Transport / Storage Conditions

Room temperature

Special Instructions

Clinical history/reason for referral is required with test order. Prior therapy and transplant history should be provided.

Submit 3-5 mL whole blood or 1-3 mL bone marrow collected in a sodium heparin tube.
Specimen viability decreases during transit. Send specimen to testing laboratory for viability determination. Do not freeze. Do not reject.

Reference Values

See Laboratory Report

CPT Codes

88275 (x3), 88271 (x6)

Clinical Reference

Prognostic investigation in patients with myelodysplasia or other myeloid malignancies. Among the patients with myelodysplastic syndromes (MDS), 45-50% have a least one chromosome rearrangement, the most common of which can be detected using this fluorescence in situ hydridization (FISH) panel (-5/5q-,-7/7q-,+8,20q-).
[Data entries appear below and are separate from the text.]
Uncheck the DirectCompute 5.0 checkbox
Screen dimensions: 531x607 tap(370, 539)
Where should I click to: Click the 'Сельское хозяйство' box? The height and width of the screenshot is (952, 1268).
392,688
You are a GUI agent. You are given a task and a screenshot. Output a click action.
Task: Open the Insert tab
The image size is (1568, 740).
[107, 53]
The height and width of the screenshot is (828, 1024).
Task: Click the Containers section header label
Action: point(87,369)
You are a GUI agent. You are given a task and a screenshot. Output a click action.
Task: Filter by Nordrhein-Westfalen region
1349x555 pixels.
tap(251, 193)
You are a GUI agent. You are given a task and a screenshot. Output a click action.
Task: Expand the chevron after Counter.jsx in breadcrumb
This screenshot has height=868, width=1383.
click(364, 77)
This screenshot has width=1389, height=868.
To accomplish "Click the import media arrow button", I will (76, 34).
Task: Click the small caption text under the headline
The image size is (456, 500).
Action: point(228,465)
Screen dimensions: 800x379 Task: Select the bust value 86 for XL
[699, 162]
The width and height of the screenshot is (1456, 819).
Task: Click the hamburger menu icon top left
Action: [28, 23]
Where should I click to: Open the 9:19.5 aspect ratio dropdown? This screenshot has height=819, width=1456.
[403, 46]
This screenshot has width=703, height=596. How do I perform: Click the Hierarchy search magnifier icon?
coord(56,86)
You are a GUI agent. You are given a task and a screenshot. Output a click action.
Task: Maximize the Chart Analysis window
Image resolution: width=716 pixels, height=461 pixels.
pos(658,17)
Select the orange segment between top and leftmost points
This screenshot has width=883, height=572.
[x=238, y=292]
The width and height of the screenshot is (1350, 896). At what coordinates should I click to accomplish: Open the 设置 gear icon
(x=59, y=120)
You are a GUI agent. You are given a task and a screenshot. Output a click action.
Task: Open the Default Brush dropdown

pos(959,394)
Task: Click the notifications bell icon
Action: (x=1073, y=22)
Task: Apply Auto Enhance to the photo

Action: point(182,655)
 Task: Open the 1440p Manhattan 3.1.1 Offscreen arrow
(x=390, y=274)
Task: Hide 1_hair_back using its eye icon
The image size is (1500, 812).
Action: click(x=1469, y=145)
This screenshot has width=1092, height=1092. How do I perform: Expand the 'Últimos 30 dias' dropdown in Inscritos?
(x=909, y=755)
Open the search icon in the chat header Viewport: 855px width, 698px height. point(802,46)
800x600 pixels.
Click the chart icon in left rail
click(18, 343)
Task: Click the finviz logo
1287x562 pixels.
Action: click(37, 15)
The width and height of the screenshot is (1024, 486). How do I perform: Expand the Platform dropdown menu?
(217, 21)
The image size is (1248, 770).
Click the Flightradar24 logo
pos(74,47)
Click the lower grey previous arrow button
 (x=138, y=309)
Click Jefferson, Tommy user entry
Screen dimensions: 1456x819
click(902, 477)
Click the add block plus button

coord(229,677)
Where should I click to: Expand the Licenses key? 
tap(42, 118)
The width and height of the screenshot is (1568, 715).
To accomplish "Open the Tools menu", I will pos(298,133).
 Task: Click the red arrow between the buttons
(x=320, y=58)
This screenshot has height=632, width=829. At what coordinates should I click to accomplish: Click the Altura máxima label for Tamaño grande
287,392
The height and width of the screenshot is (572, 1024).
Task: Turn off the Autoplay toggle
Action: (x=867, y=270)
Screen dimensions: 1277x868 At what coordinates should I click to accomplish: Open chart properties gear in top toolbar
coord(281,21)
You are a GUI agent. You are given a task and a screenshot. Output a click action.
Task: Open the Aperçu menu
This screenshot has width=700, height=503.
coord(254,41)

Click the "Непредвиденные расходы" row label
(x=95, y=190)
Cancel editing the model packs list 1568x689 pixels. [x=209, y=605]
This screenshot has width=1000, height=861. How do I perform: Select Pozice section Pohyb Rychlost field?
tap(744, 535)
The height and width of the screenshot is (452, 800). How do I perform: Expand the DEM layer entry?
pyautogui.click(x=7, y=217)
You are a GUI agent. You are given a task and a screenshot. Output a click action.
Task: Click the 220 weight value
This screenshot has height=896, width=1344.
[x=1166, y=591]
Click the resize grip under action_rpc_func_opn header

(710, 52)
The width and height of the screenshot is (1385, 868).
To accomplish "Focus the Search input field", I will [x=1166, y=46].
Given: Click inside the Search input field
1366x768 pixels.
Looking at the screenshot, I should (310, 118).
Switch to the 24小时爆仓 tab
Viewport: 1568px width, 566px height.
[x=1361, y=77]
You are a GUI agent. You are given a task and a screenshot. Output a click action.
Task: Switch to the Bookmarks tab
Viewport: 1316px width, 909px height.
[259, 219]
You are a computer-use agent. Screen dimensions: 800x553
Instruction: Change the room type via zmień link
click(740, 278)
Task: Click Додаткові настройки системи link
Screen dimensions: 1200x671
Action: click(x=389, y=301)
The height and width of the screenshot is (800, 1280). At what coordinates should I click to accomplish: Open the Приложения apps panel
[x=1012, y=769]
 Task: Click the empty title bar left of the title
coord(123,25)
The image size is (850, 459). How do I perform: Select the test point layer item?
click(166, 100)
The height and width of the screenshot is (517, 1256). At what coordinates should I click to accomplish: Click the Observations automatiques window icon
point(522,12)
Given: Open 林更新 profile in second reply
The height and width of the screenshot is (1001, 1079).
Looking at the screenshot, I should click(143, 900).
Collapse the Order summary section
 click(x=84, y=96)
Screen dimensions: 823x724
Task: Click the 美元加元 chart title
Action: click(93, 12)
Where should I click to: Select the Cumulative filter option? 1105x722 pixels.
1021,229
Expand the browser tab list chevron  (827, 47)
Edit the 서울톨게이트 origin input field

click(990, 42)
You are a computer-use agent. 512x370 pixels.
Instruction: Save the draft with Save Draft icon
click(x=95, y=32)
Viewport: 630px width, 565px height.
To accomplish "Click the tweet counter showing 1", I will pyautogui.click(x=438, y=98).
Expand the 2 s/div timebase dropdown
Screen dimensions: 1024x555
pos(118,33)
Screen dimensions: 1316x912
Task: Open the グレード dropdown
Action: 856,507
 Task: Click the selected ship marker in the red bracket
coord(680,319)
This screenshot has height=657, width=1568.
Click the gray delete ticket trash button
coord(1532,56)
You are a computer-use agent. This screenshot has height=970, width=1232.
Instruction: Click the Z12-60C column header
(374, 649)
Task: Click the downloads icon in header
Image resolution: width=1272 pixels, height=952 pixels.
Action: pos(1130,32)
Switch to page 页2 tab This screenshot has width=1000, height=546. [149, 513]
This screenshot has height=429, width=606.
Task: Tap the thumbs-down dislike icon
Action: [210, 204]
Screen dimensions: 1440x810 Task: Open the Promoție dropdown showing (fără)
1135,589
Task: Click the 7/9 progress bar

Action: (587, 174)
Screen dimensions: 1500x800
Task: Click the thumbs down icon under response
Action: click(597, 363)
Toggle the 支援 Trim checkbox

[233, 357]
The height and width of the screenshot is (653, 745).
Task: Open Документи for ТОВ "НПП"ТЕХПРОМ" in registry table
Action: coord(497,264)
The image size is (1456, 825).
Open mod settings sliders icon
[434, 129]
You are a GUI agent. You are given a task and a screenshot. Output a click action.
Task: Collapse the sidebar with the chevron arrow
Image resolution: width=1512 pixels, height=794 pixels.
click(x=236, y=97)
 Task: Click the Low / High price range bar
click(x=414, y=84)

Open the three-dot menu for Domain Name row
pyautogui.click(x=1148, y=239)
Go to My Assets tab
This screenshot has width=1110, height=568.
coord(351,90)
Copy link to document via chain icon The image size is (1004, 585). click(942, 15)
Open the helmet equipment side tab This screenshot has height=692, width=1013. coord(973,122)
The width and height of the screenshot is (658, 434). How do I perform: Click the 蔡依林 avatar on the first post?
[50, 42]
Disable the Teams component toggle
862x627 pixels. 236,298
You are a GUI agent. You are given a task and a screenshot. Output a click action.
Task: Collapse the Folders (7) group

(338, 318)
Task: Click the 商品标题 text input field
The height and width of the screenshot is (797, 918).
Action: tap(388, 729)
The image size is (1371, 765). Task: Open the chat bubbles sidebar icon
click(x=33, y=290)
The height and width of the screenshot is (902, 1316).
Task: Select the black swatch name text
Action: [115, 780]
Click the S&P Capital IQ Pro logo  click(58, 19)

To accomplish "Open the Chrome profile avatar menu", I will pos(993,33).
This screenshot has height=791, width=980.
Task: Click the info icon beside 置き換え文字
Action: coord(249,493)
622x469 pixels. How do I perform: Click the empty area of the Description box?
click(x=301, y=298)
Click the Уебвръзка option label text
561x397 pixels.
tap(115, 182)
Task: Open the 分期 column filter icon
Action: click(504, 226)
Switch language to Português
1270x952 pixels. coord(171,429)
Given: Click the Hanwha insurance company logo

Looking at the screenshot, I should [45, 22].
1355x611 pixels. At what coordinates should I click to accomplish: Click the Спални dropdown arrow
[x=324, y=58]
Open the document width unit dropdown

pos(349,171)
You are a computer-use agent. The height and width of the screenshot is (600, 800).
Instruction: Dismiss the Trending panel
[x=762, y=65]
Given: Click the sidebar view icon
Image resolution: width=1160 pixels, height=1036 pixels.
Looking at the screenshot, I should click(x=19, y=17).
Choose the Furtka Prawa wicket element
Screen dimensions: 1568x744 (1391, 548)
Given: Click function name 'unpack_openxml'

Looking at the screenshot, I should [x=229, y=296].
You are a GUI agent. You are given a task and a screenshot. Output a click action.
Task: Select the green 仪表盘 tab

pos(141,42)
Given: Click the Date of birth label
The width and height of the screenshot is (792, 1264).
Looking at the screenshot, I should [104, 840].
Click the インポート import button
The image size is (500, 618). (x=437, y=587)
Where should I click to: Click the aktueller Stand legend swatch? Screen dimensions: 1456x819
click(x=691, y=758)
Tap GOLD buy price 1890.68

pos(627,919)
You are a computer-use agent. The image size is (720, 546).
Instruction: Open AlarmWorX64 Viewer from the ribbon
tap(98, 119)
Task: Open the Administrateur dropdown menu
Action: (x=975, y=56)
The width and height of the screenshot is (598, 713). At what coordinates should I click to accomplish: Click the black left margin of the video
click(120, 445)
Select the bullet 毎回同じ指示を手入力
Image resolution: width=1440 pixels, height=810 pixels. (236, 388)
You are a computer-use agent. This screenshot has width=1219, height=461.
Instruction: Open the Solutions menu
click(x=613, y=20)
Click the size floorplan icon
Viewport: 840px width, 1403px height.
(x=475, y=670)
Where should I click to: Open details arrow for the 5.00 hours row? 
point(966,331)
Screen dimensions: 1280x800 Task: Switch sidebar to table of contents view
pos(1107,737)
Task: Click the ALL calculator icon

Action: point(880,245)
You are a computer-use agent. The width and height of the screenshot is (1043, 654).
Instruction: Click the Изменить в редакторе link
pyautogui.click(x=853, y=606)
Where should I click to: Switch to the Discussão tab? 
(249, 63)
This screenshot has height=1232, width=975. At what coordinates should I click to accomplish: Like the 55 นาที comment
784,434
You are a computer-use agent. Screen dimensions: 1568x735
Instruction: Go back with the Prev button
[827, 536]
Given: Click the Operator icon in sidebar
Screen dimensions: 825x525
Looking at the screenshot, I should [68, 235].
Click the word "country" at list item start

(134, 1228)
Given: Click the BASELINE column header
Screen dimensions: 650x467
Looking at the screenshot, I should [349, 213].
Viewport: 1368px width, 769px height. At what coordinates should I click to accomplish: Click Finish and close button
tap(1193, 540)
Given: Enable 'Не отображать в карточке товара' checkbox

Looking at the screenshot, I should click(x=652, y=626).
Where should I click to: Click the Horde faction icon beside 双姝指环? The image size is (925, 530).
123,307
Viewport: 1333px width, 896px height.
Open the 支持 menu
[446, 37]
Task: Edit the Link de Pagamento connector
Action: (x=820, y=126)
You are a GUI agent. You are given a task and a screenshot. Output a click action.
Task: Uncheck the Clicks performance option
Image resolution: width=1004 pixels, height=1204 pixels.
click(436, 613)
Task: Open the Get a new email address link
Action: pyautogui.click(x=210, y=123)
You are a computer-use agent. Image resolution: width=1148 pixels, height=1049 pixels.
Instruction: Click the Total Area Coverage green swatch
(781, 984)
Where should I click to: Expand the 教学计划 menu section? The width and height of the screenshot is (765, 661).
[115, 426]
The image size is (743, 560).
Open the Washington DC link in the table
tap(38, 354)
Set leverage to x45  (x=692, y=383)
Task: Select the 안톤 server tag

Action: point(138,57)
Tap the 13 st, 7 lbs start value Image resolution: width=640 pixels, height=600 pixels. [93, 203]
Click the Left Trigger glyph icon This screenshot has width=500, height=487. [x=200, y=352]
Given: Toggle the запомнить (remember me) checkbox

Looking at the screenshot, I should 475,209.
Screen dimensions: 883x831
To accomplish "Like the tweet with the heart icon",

This panel of FISH probes can increase the detection rate of chromosome abnormalities at diagnosis and aid in follow-up testing for clinically significant chromosome abnormalities in MDS. The identification of the specific chromosome regions involved in a patient’s disease may play a significant role in treatment decisions as MDS targeted therapies are developed.